Items from a dataset:
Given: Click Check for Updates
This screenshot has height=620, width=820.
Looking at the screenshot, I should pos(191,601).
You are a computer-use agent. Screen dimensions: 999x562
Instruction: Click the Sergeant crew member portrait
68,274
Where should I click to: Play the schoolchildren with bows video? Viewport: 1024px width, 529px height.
---
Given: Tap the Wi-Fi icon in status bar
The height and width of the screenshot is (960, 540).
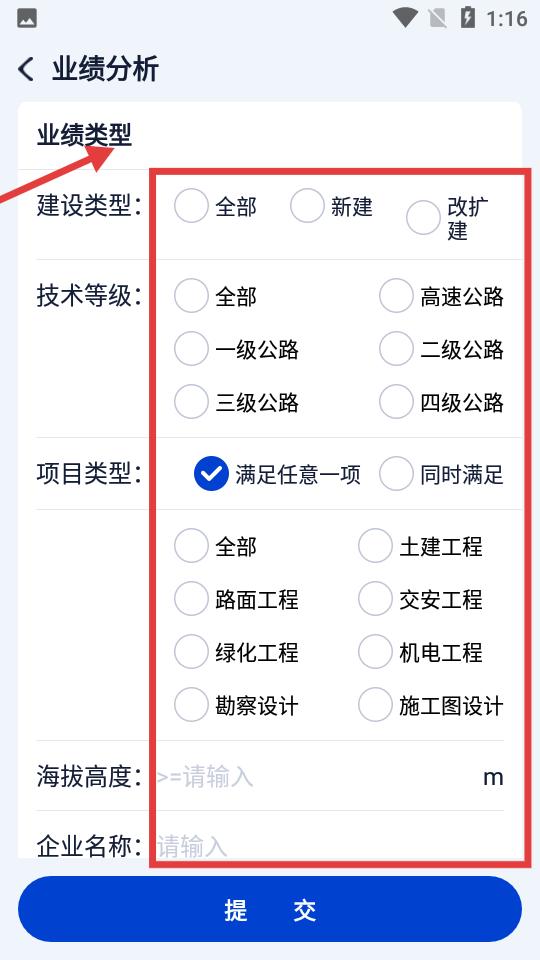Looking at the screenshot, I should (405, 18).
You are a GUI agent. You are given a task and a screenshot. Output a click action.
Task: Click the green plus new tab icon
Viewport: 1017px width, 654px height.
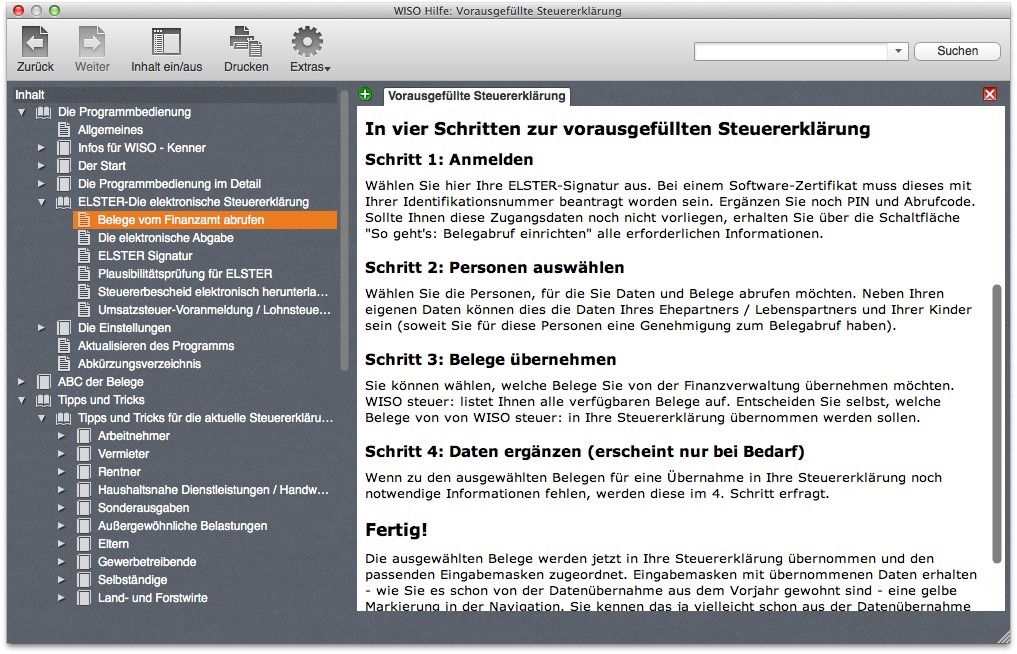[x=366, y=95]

» Task goal
Copy word for word the stretch of entries above from the line that has "This screenshot has height=620, width=820." through the line that has "Where should I", both ends included, and nothing outside it.

» Result for this exercise
This screenshot has height=620, width=820.
Looking at the screenshot, I should pos(191,601).
You are a computer-use agent. Screen dimensions: 999x562
Instruction: Click the Sergeant crew member portrait
68,274
Where should I click to: Play the schoolchildren with bows video? Viewport: 1024px width, 529px height.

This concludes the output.